Children of Fallen Gods (The War of Lost Hearts Book 2) Page 3
I blinked, and saw Esmaris’s blood-flecked face.
Saw golden hair and bloody fingernails and a room of white and white and—
Reshaye’s terror almost overwhelmed me. It took all of my mental strength to force it to the back of my mind. I managed to dodge another strike. Land a blow, one more vicious than I had intended, rot blooming over the chest of a soldier. He staggered close, and I saw that his facial hair was patchy, eyes wide and afraid above acne scarred cheeks. It was a young face.
No time to doubt. No time to question. More soldiers were on me in seconds. With Reshaye’s rage in my veins I cut through them one by one, my dark magic mingling with the flames of Max’s.
I whirled around, looking through the fighting to the sea, where the ship waited — still carrying all of our innocent passengers. Two of the sleek warships were leaving the docks. Panic spiked through me.
Leave, I wanted to shout, as if my voice could reach across the sea. Leave as fast as you can!

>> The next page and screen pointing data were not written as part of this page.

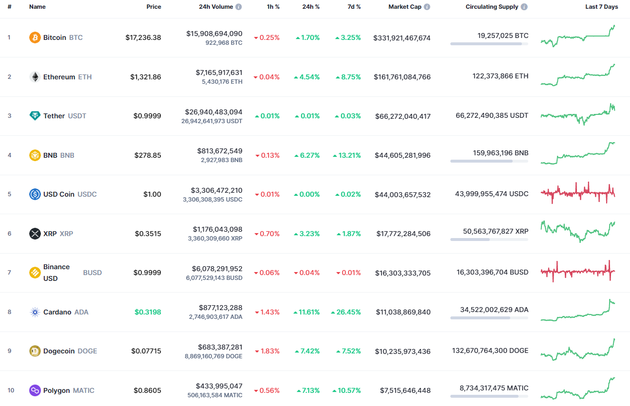Open the Binance USD coin page
Viewport: 630px width, 406px height.
[x=57, y=272]
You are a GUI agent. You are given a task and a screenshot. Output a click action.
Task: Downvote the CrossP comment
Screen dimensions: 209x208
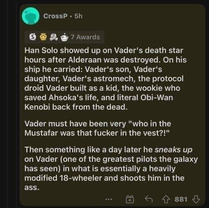[x=196, y=199]
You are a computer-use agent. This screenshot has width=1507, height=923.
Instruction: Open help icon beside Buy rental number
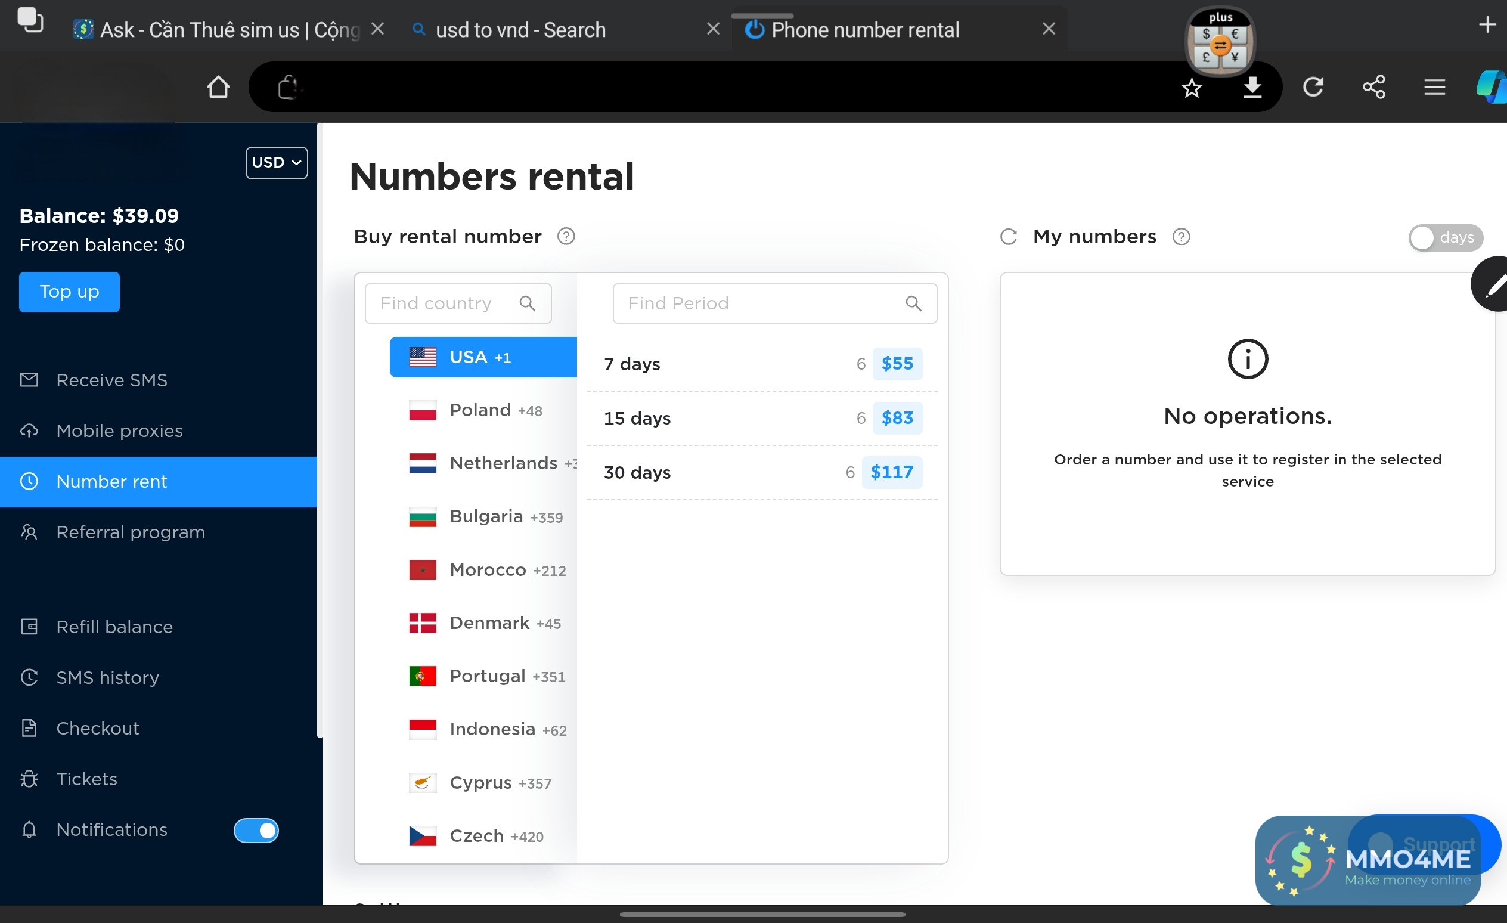[566, 236]
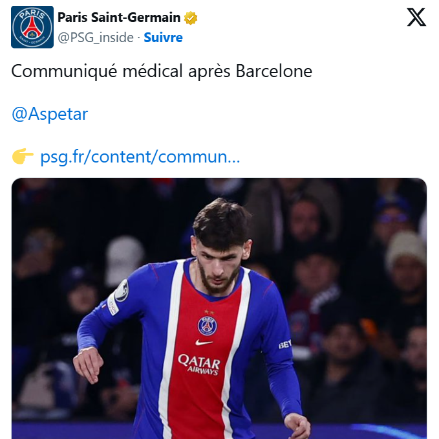Click the gold verified badge
This screenshot has width=439, height=439.
(191, 18)
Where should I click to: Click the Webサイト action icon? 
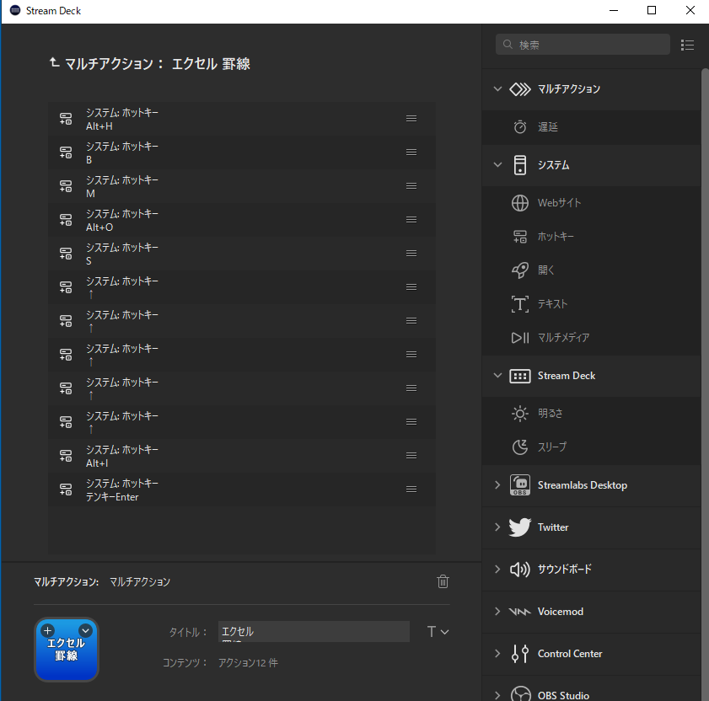(x=520, y=202)
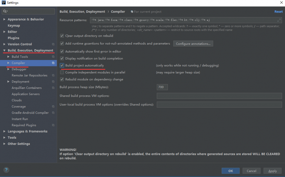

A force tackled me, knocking the breath from my lungs. My back slammed against the ground. Elias leaned over me, gripping my wrists, his armored weight too heavy for me to push off. His eyes searched my face, narrowed with curiosity.
“Who are you?”
I answered him by calling more magic to me, focused around my wrists. He let out a grunt, jerking away palms that were now black with decay.
I staggered to my feet, taking in the battle. Max was handling four of them at once, and barely succeeding. Nura was overrun. Sammerin had seven in his magic’s grip, each slowly breaking free of his control. And Eslyn was surrounded by bodies, prying her spear from a corpse, barely avoiding a strike at her back.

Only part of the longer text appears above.